Annual Meeting Research
Demystifying Perioperative Methadone Administration in Children
By Senthil Packiasabapathy, MD and Senthilkumar Sadhasivam, MD, MPH
Riley Hospital for Children at Indiana University Health
Indianapolis, Indiana
Methadone has been used for maintenance therapy in opioid use disorders for a long time now. Its effectiveness in managing cancer and non-cancer related chronic pain has also been well recognized. Of late, we are witnessing a resurgence of its use for the treatment of acute pain following surgery. Some of the unique properties of methadone make it stand apart from the rest of the opioids. Importantly, the long elimination half-life helps maintain steady therapeutic blood levels, without peaks and troughs, after a single bolus dose, precluding infusion, or repeated dosing requirements.
Additionally, the NMDA blocking property aids in blocking opioid tolerance and opioid-induced hyperalgesia. It is also beneficial in reducing post-surgical opioid use and the prevention of chronic persistent surgical pain. Methadone is also a serotonin-norepinephrine reuptake inhibitor. Addictive habit-forming properties are minimal with methadone, compared to other opioids. This is relevant because, in an era of opioid epidemic, methadone might prove to be a safe, effective, long-acting alternative to the traditional shorter-acting opioids.
Use in pediatrics is not new. Neonatologists have been using methadone for the treatment of neonatal opioid withdrawal syndrome. The hesitancy in adapting methadone in the perioperative setting has been due to reports of disproportionately high opioid-related mortality being attributed to methadone, especially when used for chronic pain management. Within this context, it is noteworthy that doses as high as 120 mg per dose have been used for outpatient management of chronic pain. The main problem in implementing a methadone-based perioperative analgesic regimen is the current lack of consensus on the best dosing strategy. Most centers use a single large intraoperative dose, in the order of 20-30 mg. This has been shown to be effective up to 12-24 hours after surgery. But it could also lead to a greater incidence of sedation, respiratory depression, and nausea/vomiting.
At Riley Hospital for Children, we implemented a small and repeated methadone dose administration regimen. We use a dose of 0.1 mg/kg, a maximum of 5 mg per dose intraoperatively in most cases. This dose is repeated every 12 hours postoperatively for 2 to 4 doses. The first dose is administered via intravenous route, intraoperatively. Subsequent doses could be oral or IV, given the excellent 85-90% oral bioavailability. When used as part of a multimodal regimen, we have observed a significant decrease in the requirement of other opioids, even after very painful surgeries like posterior spine fusion and pectus repair. The patient/parent satisfaction is excellent, pain is well controlled, recovery enhanced, and length of stay is minimal (1-2 days for most of the spine fusions). Sustained analgesia is achieved at peak plasma methadone levels (25 ng/ml) that are much lower than the historically described toxic levels (100 ng/ml). We have not observed any respiratory depression, QT prolongation with this dose.

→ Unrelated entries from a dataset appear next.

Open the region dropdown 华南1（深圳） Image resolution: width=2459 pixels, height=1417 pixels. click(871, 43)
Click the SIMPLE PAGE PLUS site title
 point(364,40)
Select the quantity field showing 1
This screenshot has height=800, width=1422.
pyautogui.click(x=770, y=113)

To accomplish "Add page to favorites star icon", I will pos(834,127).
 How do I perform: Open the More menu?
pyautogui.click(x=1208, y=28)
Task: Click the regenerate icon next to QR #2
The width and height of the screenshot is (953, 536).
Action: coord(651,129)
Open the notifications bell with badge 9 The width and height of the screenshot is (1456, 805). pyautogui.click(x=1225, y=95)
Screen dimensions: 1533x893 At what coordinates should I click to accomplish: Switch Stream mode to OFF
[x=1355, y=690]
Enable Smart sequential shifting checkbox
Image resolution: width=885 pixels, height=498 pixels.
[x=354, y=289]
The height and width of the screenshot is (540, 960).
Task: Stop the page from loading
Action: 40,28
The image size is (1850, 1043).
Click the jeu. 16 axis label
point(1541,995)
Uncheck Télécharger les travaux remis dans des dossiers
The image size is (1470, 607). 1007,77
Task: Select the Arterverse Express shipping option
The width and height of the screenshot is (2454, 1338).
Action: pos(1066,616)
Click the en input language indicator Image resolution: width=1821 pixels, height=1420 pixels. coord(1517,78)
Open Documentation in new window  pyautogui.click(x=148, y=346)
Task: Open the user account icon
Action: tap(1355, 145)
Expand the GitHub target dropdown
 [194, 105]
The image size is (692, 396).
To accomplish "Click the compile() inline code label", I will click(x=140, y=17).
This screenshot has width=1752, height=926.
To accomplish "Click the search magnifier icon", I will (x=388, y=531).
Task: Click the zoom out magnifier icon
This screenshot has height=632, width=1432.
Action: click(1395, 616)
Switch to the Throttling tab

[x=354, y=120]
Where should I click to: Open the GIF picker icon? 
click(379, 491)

Another concerning issue with the use of methadone is the perplexing variability in its response. We do notice an occasional patient who requires significantly higher rescue opioid doses despite the same low dose methadone regimen, while some other patients are sedated, requiring a dose reduction. This might be due to inter-child variability in methadone metabolism, variations in the volume of distribution, and variations at the receptor and signaling pathways. Recently, we demonstrated significant variations in peak plasma concentrations after methadone administration. We demonstrated novel findings on variable expression/activity of metabolizing enzyme, CYP2B6, in addition to the pharmacogenetic basis for these variations for the first time in the perioperative setting. We have also found that the protein that binds to methadone, alpha-acid glycoprotein, an acute phase reactant, increased after surgery and contributes to pharmacokinetic variability.
There is still a long way to go to achieve the goal of ‘personalized methadone analgesia’ with precision dosing. This includes elucidation of the role played by other genetic variants affecting pharmacokinetics and pharmacodynamics before we could reach a point of being able to use genetic information to tailor methadone dose. This research at our institution is happening with the background of a larger scope of research on 'personalizing opioid analgesia in children' which also includes high-risk pediatric patients, such as those with obstructive sleep apnea and other opioids such as morphine. The long-term goal is to ensure better safety and efficacy in the management of perioperative pain in the pediatric population.